### Source records
▼
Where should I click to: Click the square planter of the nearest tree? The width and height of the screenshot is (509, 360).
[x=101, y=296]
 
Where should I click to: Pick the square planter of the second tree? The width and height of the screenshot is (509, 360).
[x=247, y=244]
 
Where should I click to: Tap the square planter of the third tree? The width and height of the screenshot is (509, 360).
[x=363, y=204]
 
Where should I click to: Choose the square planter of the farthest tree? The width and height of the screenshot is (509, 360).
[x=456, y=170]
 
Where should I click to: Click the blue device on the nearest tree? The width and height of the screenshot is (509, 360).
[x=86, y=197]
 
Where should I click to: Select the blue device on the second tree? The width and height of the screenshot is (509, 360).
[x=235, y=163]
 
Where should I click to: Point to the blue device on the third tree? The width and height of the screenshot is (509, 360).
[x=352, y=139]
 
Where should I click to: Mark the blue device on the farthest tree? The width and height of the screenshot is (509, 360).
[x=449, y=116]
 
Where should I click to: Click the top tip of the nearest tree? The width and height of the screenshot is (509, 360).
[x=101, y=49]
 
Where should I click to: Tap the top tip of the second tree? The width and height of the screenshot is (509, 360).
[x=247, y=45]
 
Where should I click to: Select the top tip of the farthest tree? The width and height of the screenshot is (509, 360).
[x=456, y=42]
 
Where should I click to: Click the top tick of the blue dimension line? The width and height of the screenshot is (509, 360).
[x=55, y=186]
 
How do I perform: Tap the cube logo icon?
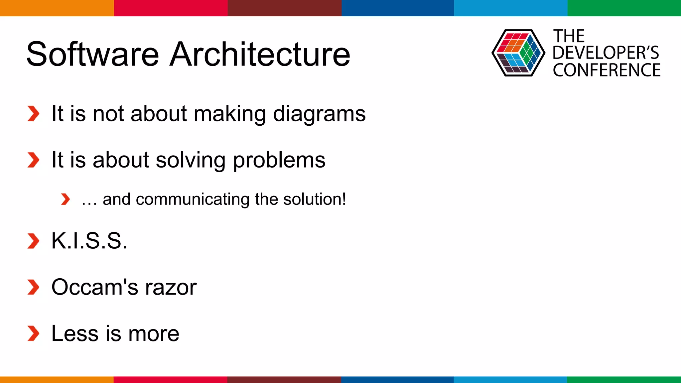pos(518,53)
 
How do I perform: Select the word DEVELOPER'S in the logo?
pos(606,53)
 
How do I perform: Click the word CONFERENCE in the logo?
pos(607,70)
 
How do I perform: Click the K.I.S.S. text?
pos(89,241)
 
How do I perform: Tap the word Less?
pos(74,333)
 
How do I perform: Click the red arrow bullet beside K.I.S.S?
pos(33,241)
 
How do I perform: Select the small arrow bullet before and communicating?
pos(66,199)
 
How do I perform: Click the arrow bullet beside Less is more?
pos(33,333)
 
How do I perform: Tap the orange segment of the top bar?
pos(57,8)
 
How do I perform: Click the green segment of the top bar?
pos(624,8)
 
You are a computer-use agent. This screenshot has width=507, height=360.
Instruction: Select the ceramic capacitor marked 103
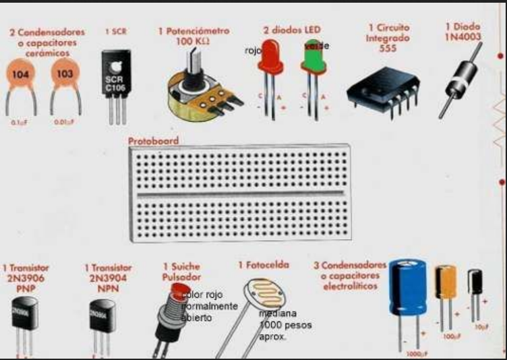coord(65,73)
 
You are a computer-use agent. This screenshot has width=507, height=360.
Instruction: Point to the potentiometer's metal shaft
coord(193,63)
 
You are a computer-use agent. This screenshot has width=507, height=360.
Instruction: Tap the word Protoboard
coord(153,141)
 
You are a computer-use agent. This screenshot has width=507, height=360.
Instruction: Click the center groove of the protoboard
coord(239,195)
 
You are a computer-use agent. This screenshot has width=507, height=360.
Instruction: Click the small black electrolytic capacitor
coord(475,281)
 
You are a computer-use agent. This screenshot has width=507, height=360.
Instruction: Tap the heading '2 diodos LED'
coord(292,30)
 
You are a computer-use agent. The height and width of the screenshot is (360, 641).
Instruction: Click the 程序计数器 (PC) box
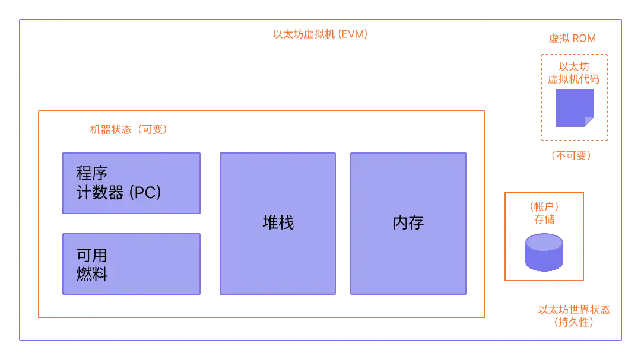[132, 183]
▲
▼
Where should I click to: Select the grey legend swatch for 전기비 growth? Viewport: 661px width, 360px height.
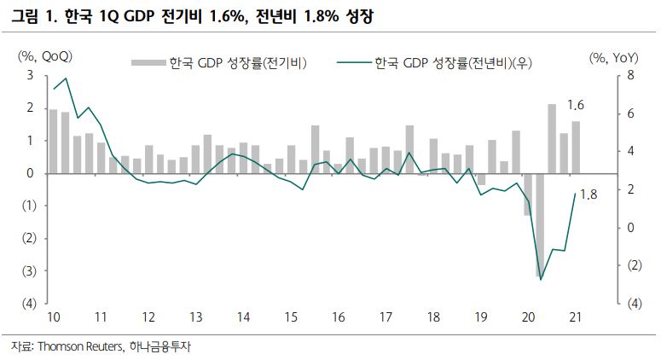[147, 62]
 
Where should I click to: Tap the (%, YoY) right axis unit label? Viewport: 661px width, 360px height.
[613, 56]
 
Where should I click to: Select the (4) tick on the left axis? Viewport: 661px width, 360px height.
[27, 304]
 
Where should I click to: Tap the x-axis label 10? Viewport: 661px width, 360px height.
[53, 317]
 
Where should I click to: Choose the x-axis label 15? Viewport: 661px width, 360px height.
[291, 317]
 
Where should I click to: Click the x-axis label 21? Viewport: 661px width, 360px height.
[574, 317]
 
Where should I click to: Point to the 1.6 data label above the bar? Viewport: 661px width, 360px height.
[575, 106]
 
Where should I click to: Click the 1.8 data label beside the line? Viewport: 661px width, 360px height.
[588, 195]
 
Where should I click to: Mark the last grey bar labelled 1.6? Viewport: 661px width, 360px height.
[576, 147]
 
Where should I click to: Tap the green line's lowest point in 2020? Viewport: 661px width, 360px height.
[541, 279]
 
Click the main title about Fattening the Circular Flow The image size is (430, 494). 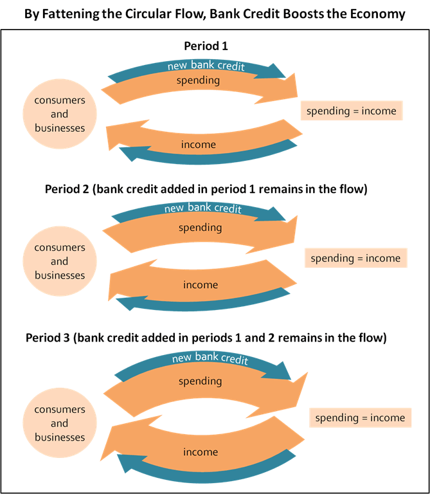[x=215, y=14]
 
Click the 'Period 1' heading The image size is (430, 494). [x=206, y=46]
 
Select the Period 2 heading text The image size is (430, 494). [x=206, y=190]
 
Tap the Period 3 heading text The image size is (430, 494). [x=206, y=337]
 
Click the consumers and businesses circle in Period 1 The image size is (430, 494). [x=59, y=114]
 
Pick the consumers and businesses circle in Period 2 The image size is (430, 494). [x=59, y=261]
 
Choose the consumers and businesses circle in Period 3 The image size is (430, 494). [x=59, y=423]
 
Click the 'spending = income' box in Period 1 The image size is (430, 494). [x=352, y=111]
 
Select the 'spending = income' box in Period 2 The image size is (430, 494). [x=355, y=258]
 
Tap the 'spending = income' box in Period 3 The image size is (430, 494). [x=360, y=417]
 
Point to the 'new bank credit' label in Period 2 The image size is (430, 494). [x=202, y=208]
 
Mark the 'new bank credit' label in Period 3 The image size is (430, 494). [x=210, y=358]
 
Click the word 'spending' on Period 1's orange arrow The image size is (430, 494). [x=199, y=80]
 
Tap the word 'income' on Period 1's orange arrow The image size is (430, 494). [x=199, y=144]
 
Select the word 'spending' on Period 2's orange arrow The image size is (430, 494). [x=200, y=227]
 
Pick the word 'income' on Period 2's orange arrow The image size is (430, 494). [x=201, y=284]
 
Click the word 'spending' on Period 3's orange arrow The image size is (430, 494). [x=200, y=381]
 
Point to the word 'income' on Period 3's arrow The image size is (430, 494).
▲
### Given exercise
Swap "Period" for "Stage" in the records from the line with "Point to the 'new" to the line with "Click the word 'spending' on Period 1's", changing nothing else. Give back only those lines.

### Exercise answer
Point to the 'new bank credit' label in Stage 2 The image size is (430, 494). [x=202, y=208]
 
Mark the 'new bank credit' label in Stage 3 The image size is (430, 494). [x=210, y=358]
 
Click the word 'spending' on Stage 1's orange arrow The image size is (430, 494). [x=199, y=80]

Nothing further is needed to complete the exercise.